Sub-spawned agents (Agent tool, subagents, subprocess wrappers) MUST inherit the spawning parent's fleet identity (PROVIDER-PLATFORM-DEVICE-PROJECT-NN). They MUST NOT run boot-time identity negotiation or self-allocate a new instance number.

Boot-time identity negotiation (scanning fleet-active-queue, probing worktree mtimes, checking artifact signatures) is reserved for top-level sessions only — sessions the operator can see in the platform UI (a Desktop app window, a CLI terminal, a tmux pane).

Identity format for sub-agents

If a sub-agent needs an identity string for feed-writes or commit attribution, it uses the parent's identity with a task suffix:

PARENT-IDENTITY/task-suffix

Examples:

  • CODEX-DESKTOP-MacBook-Air-CAMBER-04/cmb-0410-sub
  • CLAUDE-CLI-MacBook-Air-ORA-02/audit-agent

The slash delimiter is unambiguous — no top-level identity contains /. The suffix is freeform but should reference the ticket or task name.

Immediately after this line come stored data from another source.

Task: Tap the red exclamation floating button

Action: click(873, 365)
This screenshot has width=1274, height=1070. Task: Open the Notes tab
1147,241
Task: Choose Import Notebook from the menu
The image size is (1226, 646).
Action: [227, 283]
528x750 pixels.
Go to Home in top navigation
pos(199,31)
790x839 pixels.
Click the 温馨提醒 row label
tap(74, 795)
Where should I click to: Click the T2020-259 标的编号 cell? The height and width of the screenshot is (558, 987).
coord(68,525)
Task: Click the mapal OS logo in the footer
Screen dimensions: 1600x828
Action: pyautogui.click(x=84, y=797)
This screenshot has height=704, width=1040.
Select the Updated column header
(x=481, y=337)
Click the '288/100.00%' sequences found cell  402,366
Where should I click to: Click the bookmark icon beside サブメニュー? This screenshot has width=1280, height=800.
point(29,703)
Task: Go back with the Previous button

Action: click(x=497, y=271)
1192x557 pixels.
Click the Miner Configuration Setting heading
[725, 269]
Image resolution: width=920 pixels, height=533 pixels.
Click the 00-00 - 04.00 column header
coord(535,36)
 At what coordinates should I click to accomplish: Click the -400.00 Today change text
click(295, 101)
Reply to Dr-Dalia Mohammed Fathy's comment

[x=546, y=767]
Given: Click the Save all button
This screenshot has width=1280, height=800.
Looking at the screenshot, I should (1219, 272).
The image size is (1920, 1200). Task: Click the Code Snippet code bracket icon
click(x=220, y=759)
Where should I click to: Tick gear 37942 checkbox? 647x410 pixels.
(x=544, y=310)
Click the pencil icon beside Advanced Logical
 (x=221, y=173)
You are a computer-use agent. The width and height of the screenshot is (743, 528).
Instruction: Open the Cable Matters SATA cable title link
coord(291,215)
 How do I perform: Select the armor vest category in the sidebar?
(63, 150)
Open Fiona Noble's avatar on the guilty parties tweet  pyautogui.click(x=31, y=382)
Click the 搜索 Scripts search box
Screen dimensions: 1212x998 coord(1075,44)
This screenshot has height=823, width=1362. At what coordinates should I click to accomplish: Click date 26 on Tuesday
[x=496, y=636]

What sub-agents MUST NOT do

1. Self-allocate a new NN. Running find ~/gh/-worktrees/-CAMBER-NN-* and picking the next free number creates a phantom identity the operator cannot locate in any UI. 2. Post to FLEET_FEED.md under a self-allocated identity. The shepherd, queue reducer, and operator all assume every feed-post author maps to a locatable session. Phantom authors break this. 3. Create worktrees named with self-allocated identities. Worktree names encode seat identity for telemetry (ORA-2026-0016 Layer 1). A phantom-named worktree pollutes the telemetry surface.

Evidence

Instance 1: CAMBER-20 phantom (2026-04-23)

A sub-agent spawned by CAMBER-04 (shipping CMB-0417) performed boot-time identity negotiation, scanned for free NN slots, and adopted CODEX-DESKTOP-MacBook-Air-CAMBER-20. It wrote commits and worktree files under this identity. Chad's Codex Desktop app roster contained no thread at instance 20 — the identity was unreachable. Wake-work pairing (ORA-2026-0019) was broken because there was nowhere to wake CAMBER-20.

Instance 2: CAMBER-07 single-process split (2026-04-23)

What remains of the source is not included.